Schreibe die Zeilen unverändert ab. Beginne mit der ersten Zeile der Daten und höre nach der Zeile auf, die "fonts is located at coordinates (1518, 67)." enthält.

┌─ BEREITGESTELLTE DATEN

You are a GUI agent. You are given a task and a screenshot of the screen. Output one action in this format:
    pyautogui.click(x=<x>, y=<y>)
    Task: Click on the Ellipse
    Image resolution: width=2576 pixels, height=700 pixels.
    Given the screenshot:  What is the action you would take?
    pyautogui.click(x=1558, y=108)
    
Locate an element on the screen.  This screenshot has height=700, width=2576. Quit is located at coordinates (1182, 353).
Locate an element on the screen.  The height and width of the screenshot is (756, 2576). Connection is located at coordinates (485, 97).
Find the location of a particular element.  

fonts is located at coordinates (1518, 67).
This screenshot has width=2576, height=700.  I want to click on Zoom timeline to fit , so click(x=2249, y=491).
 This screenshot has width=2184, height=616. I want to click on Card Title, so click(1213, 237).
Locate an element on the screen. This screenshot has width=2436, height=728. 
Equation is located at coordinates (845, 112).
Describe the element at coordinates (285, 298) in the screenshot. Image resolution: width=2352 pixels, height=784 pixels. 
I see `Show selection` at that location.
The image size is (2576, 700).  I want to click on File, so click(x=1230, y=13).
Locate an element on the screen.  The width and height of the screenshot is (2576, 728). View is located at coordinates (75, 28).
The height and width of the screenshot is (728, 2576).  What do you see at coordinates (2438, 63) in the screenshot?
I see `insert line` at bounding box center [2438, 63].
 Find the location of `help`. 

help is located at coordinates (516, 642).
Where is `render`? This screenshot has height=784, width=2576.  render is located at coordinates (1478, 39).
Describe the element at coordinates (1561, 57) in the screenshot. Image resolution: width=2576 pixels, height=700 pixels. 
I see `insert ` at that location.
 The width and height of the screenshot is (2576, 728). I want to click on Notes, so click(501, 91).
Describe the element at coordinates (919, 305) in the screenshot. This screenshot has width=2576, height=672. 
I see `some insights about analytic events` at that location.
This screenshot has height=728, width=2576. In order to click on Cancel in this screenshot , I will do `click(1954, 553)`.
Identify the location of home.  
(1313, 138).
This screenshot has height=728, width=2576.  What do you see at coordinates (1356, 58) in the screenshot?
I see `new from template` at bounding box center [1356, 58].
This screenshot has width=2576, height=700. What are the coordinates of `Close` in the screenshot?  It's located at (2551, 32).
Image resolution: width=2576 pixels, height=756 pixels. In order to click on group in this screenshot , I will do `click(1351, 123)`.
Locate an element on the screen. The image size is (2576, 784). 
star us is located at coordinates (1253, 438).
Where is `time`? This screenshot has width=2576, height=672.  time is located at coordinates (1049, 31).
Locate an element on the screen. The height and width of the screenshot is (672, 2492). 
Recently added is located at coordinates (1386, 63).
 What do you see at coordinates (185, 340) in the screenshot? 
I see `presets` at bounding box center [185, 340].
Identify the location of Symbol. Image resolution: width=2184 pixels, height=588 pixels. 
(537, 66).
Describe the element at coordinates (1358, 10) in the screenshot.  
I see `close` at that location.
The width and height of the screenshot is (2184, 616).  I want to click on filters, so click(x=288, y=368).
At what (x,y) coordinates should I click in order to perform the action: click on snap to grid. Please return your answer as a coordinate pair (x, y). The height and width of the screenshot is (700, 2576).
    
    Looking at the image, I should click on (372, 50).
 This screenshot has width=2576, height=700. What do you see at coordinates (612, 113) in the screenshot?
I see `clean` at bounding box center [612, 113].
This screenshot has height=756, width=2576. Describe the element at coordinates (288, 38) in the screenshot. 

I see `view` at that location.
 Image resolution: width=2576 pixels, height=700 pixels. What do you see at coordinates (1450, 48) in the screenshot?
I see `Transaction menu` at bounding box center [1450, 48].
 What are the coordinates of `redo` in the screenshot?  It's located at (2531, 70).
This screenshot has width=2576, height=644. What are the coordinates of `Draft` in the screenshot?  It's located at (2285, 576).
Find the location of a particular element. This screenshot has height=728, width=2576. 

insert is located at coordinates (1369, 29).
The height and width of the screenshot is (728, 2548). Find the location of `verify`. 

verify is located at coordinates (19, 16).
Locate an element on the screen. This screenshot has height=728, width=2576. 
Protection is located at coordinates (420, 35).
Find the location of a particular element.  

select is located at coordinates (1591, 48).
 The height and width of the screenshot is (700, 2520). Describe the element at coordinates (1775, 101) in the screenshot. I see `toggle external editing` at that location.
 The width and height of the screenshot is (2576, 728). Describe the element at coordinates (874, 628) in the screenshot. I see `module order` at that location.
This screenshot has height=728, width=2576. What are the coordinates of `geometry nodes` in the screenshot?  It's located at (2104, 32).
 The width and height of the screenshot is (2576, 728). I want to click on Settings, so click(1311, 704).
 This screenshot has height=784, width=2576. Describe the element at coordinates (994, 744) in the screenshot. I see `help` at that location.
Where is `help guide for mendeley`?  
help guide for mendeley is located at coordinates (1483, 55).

└─

• ANTWORT ZUR AUFGABE
You are a GUI agent. You are given a task and a screenshot of the screen. Output one action in this format:
    pyautogui.click(x=<x>, y=<y>)
    Task: Click on the Ellipse
    Image resolution: width=2576 pixels, height=700 pixels.
    Given the screenshot:  What is the action you would take?
    pyautogui.click(x=1558, y=108)
    
Locate an element on the screen.  This screenshot has height=700, width=2576. Quit is located at coordinates (1182, 353).
Locate an element on the screen.  The height and width of the screenshot is (756, 2576). Connection is located at coordinates (485, 97).
Find the location of a particular element.  

fonts is located at coordinates (1518, 67).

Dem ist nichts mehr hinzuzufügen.